Top of Records provided

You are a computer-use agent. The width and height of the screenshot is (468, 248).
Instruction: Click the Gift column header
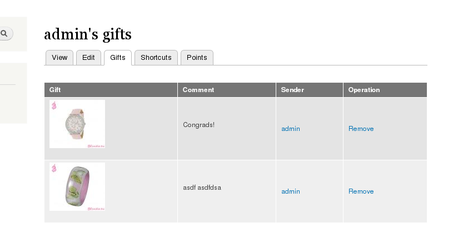pyautogui.click(x=55, y=90)
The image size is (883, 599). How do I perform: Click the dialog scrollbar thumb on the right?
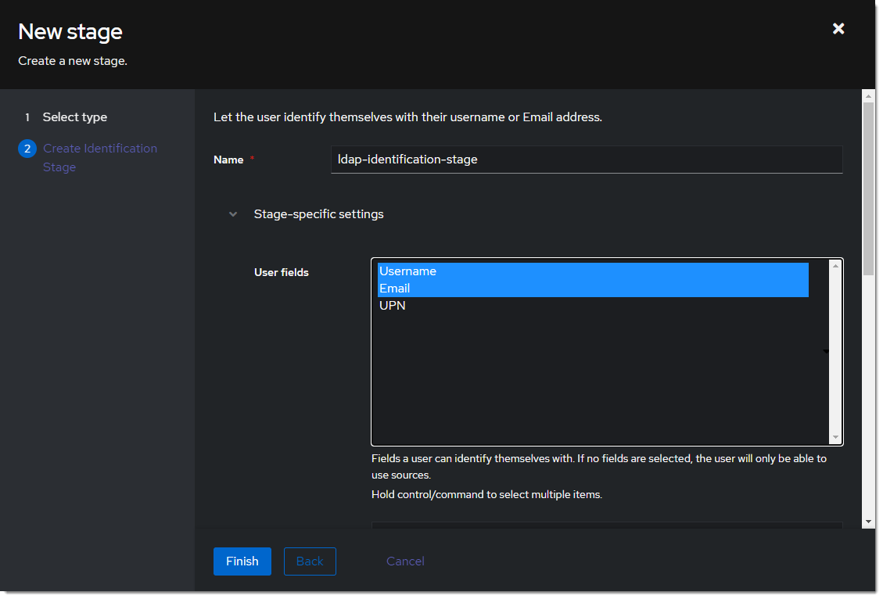pyautogui.click(x=868, y=188)
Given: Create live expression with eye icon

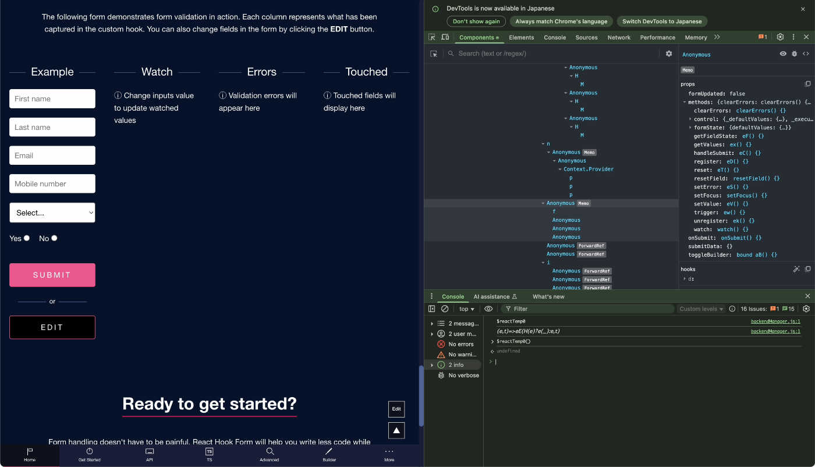Looking at the screenshot, I should 488,309.
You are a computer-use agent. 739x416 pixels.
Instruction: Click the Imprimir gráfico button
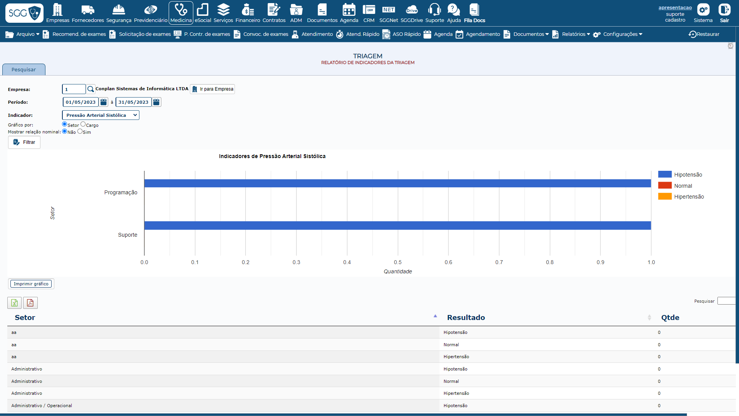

Bottom of Records provided

▶ **What is expected**: Your output should be the lines from the line containing "The image size" through the last line of the listing above, restated exactly, with no pictures among them.

▶ **Written solution**:
The image size is (883, 599). How do I perform: Click the dialog scrollbar thumb on the right?
pyautogui.click(x=868, y=188)
Given: Create live expression with eye icon

Looking at the screenshot, I should 488,309.
You are a computer-use agent. 739x416 pixels.
Instruction: Click the Imprimir gráfico button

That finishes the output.